Engineered two WASM acceleration paths compiled from AssemblyScript. The default is an exact f64 scoring kernel, bit-identical to the pure-TS oracle, with codes resident in linear memory (~1.3x faster). The optional v128 FastScan kernel reorganizes codes into blocked 16-vector tiles, builds a quantized u8 lookup table per query, and uses v128.swizzle for 16 simultaneous table lookups per coordinate. This achieves 5.7x speedup at 50k vectors on Apple Silicon with exact rescore of the candidate pool preserving recall.

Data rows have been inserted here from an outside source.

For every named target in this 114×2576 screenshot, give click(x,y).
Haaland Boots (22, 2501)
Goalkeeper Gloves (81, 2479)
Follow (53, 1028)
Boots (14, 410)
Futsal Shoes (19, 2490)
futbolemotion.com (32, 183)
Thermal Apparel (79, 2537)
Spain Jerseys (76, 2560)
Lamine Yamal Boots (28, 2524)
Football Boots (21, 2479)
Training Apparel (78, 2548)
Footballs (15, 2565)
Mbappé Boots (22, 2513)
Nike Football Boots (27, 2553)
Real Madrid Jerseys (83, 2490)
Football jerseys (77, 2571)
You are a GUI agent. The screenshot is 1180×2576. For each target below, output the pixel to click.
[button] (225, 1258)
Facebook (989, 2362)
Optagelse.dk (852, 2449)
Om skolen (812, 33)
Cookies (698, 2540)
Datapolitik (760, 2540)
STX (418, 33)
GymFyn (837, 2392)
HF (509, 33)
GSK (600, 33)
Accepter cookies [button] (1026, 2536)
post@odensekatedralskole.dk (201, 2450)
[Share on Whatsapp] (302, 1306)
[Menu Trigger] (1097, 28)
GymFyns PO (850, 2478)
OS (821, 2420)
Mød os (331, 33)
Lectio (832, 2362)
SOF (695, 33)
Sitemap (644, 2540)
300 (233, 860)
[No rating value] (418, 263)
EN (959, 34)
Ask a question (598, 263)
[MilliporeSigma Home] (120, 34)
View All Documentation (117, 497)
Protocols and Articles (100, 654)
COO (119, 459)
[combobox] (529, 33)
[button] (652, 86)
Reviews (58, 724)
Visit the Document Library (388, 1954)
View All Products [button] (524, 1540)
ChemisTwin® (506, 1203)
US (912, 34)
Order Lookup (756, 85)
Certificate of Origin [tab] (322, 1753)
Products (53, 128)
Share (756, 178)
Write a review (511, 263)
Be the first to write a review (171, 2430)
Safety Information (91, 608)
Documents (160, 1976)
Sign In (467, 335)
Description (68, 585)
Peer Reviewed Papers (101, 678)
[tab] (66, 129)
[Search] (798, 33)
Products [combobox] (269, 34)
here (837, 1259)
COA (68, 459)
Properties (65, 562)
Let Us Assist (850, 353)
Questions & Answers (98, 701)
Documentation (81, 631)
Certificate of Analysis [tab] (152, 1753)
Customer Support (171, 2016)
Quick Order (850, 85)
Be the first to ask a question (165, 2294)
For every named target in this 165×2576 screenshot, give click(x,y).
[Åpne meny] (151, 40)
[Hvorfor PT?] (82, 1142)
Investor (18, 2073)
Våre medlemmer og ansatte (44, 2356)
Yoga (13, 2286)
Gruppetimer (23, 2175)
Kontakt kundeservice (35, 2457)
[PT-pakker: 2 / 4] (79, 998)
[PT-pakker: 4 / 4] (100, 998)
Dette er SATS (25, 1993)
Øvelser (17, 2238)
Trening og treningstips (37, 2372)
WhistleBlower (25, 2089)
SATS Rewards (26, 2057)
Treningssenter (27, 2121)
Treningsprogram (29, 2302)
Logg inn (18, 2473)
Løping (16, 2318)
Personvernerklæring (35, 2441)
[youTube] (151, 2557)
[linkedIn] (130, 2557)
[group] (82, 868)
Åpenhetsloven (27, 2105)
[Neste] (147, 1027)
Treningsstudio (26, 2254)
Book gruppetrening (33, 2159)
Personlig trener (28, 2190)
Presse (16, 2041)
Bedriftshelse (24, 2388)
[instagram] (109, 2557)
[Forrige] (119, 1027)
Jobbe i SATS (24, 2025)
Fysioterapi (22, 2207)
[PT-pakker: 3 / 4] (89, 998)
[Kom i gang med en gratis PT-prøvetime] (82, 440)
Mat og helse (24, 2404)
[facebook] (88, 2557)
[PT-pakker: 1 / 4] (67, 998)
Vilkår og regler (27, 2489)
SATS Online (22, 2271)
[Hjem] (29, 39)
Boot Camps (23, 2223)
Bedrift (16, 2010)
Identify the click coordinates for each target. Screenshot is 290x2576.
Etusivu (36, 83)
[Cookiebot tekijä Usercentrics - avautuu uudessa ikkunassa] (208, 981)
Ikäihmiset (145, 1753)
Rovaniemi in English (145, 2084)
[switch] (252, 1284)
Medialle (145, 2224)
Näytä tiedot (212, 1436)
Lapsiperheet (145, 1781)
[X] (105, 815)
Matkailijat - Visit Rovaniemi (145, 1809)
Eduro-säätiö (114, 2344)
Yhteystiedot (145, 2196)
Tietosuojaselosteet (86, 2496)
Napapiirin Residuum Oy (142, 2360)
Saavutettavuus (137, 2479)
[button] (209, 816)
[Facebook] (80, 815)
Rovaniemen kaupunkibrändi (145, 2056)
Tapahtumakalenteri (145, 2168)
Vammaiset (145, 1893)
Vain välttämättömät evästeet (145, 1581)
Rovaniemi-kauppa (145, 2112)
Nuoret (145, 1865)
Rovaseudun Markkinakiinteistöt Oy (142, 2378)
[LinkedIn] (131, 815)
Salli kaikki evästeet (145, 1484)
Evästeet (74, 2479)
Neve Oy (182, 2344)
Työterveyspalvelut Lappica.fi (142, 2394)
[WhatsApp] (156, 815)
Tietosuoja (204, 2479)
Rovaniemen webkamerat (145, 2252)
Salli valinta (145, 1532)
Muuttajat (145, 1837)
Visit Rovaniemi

Shipped isomorphic toBytes/fromBytes persistence with a versioned binary format (QVEC header), typed discriminated error classes at every API boundary, and a quantvec/node subpath with filesystem helpers. The same index serializes to IndexedDB, Cloudflare R2, or disk with zero server-side logic.

𝗥𝗲𝘀𝘂𝗹𝘁

The library achieves 0.888 recall@10 on SIFT-small (10k x 128-d) and 0.880 recall@10 on 100k GloVe-200 word embeddings at 4-bit, with 7.1-7.4x compression, zero training time, and zero runtime dependencies. FastScan reaches ~2055 QPS on 10k vectors and ~1350 QPS on 50k vectors single-threaded. Published to npm as v0.0.1 with full CI, benchmarks validated on multiple real datasets, research notes, and an interactive documentation site.